Modell sneaks into the FBI and begins to go through agency records. When Skinner tries to stop him, Modell compels a secretary to spray mace at the assistant director and escapes with the records he wanted. After Skinner recovers, he reports that it was Mulder's file which Modell wanted. Mulder, Scully, Burst, and a team of officers raid Modell's apartment, but he is not to be found. They do, however, find his epilepsy medication. Scully hypothesizes that a brain tumor triggers Modell's powers, but it might also be killing him, so he may be killing people to try to take them with him.

Modell telephones the apartment while it is being searched and Burst tries to keep him talking long enough for the call to be traced, but Modell makes him suffer a fatal heart attack in the process. They track Modell to a nearby hospital where there are many armed agents; Mulder is afraid that the psychopath might cause a man with a gun to trigger a bloodbath, so he decides to go in himself, unarmed and wired with video surveillance equipment so that Scully can see what he sees. Mulder finds the dead bodies of a technician and a guard, and a chart confirming that Modell is dying.

Modell forces Mulder to play Russian roulette. Scully bursts in just before Mulder pulls the trigger, but the chamber is empty. Then Modell has Mulder turn the gun on Scully, yet Mulder, screaming warnings, cannot shoot her, and she pulls the fire alarm in an attempt to distract the killer. Agents storm the hospital, and when it's all over, Modell is just a patient, near death.

Analysis:

This is not a terribly original premise - killer takes over the brain of good person, making said person perform terrible acts - and the weak scientific explanation that a brain tumor gave Pusher his powers isn't very convincing. Nonetheless this is a gripping episode because it's pretty obvious that the payoff will come when the killer tries to take over the mind of Mulder or Scully. Anticipating that makes up for the rather predictable string of deaths.

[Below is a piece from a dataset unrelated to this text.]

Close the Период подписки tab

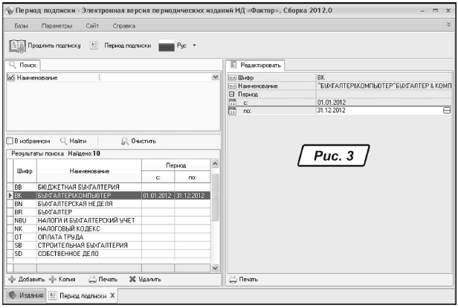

It's typical of Mulder's arrogance to assume that he can take on Modell alone...and typical of his ongoing interest in walking on the dark side, getting into the minds of murderers or letting them get into his. I wonder often whether Mulder has a death wish, but prefers to absolve himself of the responsibility of suicide by trying to die in the line of duty. It's interesting to note that Mulder apparently had a much easier time pulling the trigger when the gun was aimed at his own head than when it was aimed at Scully.

This episode originally aired before Scully's brain tumor, so I don't know what to make of the suggestion that people with fatal brain diseases may also be amoral sociopaths who desire to go on a killing spree as a last hurrah. I imagine relationshippers enjoyed this episode a good deal more than fans of serial killers, especially on a second viewing, since much of the impact comes from the risks agents must put one another in because of their line of work (not just Mulder and Scully - Skinner, Burst, etc.)

The directing was terrific, especially the end sequences with the surveillance equipment and the tight shots in the room where Mulder, Scully, and Pusher face off. The script was less successful, particularly from the point where the judge let the criminal walk. I was more interested in the idea of mind-control when it seemed to be a form of hypnosis than when it became just a generic "the devil made me do it" device.